Closed adactio closed 8 years ago
cramforce
commented
8 years ago @adactio The whitelist is because some rel values have semantics. Like rel=import (dangerous), rel=stylesheet (unwanted in AMP) and rel=prefetch (should probably be allowed as soon as AMP caches can correctly change them).
I'd personally prefer a blacklist, but it is extremely hard to get it correct in terms of security and it will always be eventually wrong.
We should make another scrub of the microformats list!
Gregable
commented
8 years ago As @cramforce mentioned, we are forced to approach this as a whitelist of values since some of them control client (browser) behavior and the list of such is not well-defined. Unfortunately.
If I recall correctly, I think I simply ignored these when I went through since there was no documentation on the microformats.org site about what these tags did: the links are stubs on the site with no additional documentation. They are also listed as not allowed in <link> tags. I wanted to be conservative for the above browser-behavior reason. I'm happy to add them in as well as any other non-browser-behavior values.

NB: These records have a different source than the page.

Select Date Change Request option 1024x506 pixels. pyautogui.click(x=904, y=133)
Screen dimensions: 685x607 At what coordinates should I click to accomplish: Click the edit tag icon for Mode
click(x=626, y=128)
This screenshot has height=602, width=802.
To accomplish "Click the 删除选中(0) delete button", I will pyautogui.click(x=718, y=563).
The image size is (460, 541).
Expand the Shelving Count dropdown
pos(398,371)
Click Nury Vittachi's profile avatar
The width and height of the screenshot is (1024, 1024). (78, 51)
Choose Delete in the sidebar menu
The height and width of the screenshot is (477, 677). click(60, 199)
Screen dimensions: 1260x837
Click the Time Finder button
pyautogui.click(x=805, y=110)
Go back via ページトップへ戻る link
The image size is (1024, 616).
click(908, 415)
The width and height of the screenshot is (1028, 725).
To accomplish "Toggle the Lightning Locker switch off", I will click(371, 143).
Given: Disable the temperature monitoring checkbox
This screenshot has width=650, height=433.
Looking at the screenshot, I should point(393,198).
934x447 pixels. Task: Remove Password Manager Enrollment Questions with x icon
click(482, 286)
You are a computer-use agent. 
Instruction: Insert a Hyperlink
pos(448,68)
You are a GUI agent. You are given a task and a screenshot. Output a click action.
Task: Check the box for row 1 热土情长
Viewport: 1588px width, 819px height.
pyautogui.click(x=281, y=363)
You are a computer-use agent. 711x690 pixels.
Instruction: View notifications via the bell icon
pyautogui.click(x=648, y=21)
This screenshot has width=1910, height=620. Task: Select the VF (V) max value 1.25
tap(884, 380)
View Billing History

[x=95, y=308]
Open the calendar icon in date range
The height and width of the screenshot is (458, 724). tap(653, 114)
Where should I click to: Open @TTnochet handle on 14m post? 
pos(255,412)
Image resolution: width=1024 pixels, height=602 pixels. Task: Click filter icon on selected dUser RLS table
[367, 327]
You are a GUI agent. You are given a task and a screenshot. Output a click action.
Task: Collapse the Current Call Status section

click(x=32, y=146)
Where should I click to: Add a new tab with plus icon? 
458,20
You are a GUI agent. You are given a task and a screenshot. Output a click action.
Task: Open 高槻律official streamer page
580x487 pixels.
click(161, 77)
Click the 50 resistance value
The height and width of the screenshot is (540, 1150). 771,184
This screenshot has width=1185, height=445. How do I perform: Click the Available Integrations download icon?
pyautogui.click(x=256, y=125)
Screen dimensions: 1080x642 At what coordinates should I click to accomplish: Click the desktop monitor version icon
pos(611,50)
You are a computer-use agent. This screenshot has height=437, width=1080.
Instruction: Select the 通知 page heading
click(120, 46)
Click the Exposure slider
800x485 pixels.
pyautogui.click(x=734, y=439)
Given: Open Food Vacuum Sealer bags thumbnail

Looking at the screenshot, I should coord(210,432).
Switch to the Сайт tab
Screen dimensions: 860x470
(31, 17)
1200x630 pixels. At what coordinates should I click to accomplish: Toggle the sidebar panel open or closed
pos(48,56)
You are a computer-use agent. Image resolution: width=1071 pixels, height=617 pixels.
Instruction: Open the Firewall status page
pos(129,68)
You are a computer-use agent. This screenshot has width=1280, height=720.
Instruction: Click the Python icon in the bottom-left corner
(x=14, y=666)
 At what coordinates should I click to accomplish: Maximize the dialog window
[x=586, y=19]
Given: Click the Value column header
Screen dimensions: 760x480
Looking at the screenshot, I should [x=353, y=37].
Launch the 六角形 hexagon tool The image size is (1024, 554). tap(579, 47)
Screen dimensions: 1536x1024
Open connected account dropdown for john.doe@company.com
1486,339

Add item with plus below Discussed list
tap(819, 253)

Space-separated values are not a problem here, though they were in the past.
Gregable
commented
8 years ago This change is live everywhere. Please reopen if you spot any issues.
The AMP validator is saying that XFN rel values like "friend met colleague" are invalid. They aren't.
I believe the validator is using the rel registry as a whitelist: http://microformats.org/wiki/existing-rel-values
XFN values are listed there. This could be the validator having issues with space separated rel values.
Related: why does the validator care about rel values at all? Why have the whitelist?